Trouble connecting to resources
Tassio at Home Sweet Home said connecting people to resources becomes even more difficult when they’re staying further from the shelter. Many had gathered on the trail by the cemetery because of its proximity to the shelter.
“People want ... a space that's safe and available to them, but they also want to be near the services that they require — food, laundry, showers, cooling centers — and to position [an encampment] way on the outskirts of town makes it really, really challenging for them to be near services and continue to make progress,” he said.
Now, Tassio and others are doing what they can to open the shelter to eligible people and figure out where others are going, so they can continue helping people connect with the services they need to reach their goals of getting employment, connecting with medical providers — and finding permanent shelter. He said it helped that the police told the shelter of their plans to disperse the encampment last week.
“I know some of the officers we’ve been working with, even today, are really trying to give people a gracious opportunity, some time to plan as much as they can, with knowing that there is no secondary location that is currently suitable or called out for them to relocate to,” he said.
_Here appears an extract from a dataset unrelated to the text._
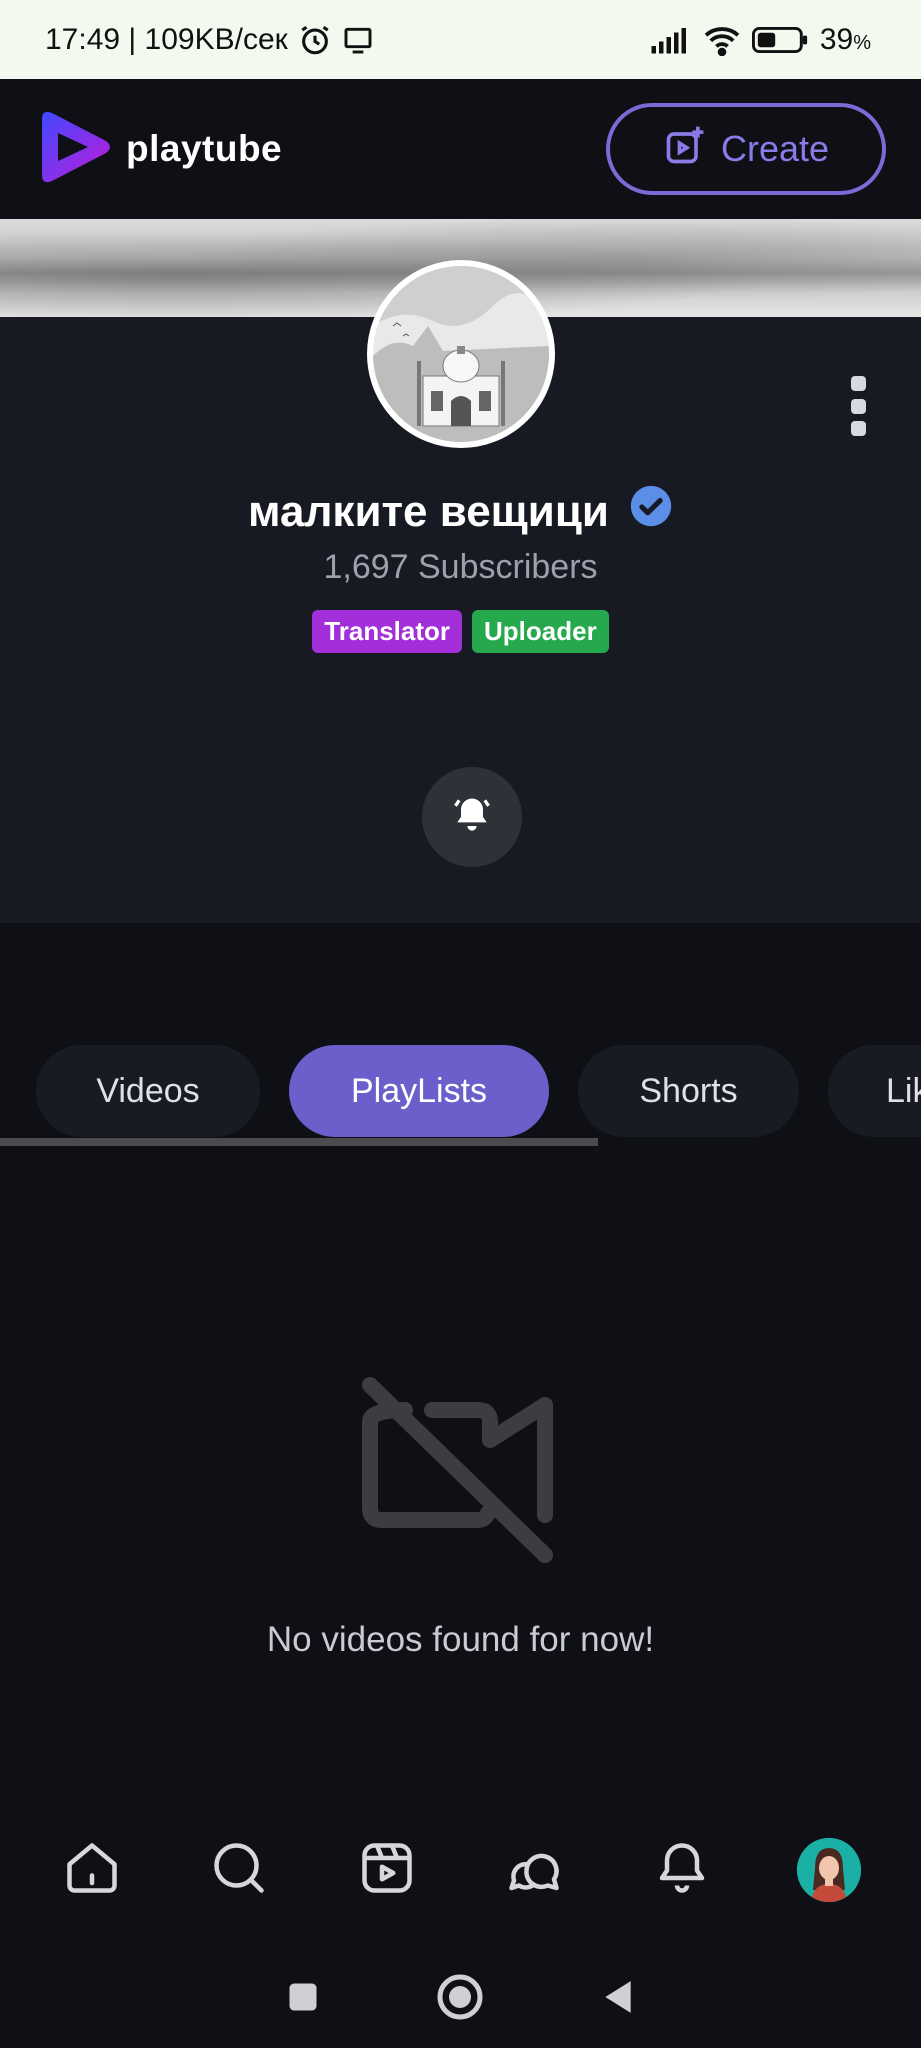 This screenshot has width=921, height=2048. What do you see at coordinates (618, 2000) in the screenshot?
I see `back-icon` at bounding box center [618, 2000].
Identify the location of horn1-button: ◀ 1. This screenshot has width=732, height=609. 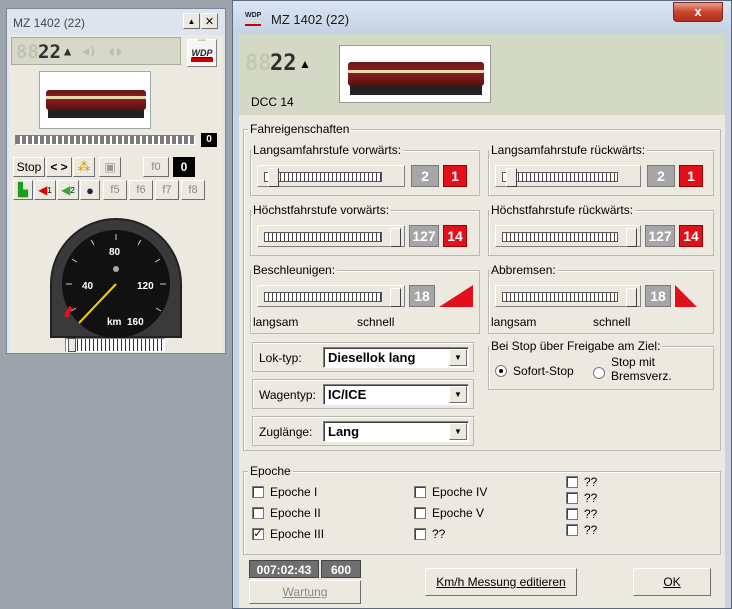
(45, 190).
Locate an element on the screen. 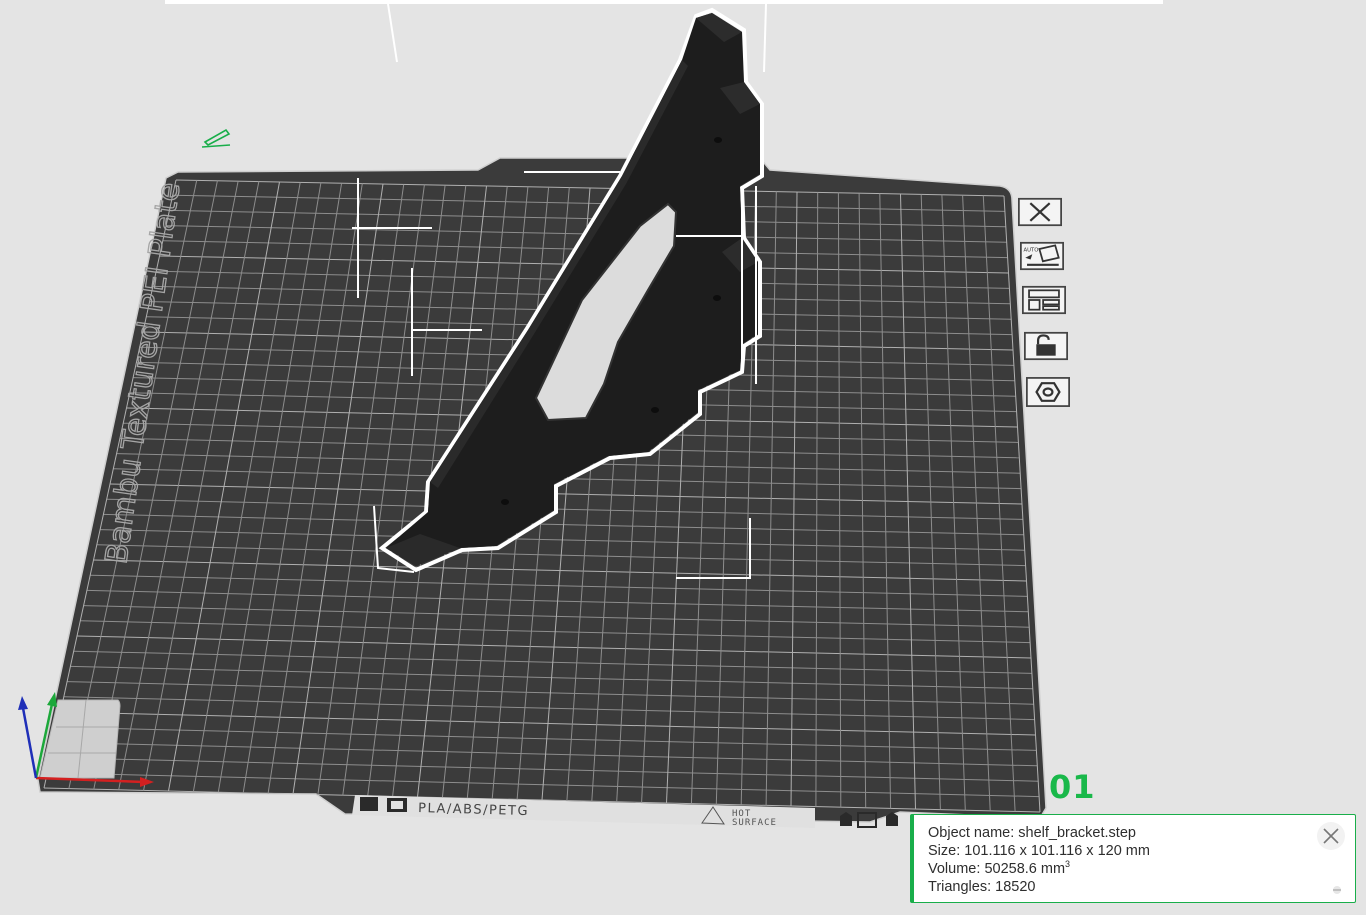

For many people, Tassio said moving will likely require them to “get creative,” as they already have been to date. He suspects some people will join more hidden encampments in Bloomington-Normal that have yet to be dispersed, and others may create new encampments in places that haven’t had them before.
People tend to stick together, he added, as there tends to be safety and a sense of community in numbers.
Housing coalition efforts for longer-term solutions
Meanwhile, Tassio, HSHM and a collection of other nonprofits, government bodies and public safety entities have been looking for a solution to get everyone who is currently living unsheltered in McLean County a non-congregate space to live. A location has yet to be identified, though, so it’s unclear when people can expect that to be available.
Tassio said Home Sweet Home is constantly looking for alternatives for those sleeping outdoors, as well as permanent supportive housing options.
“That’s really the way that we bring that total number down and provide opportunities for people,” he said.
Other concerns about the homeless population
In addition to complaints about the encampment, Jurgens said he’s heard from business owners in downtown that there may be issues with the homeless population. At the city council meeting Monday night, he said he’s trying to determine the nature of them, but the city already is planning to increase police presence in the area for the time being.
“We certainly do take those serious and we want to make sure we get that addressed as well,” Jurgens said at the meeting.
Bloomington released a survey Tuesday to better determine what types of behaviors people might be noticing — panhandling and harassment included — and at what times.
Over in Normal, City Manager Pam Reese said there’s only one encampment she knows of within the town. It’s developed along the railroad tracks and Sugar Creek.

Reese said she imagines Bloomington's move is linked to the SCOTUS decision surrounding homelessness, but that case isn’t relevant to Normal’s encampment since that area isn’t municipal land like Constitution Trail.
“We don’t have a specific plan to address the issue there,” she said.
If an encampment does crop up on public land in Normal, Reese said the town “may or may take the same action as Bloomington." Right now, she's focused on working with the housing coalition — which Normal is part of — to find short- and long-term solutions for unsheltered people across the county.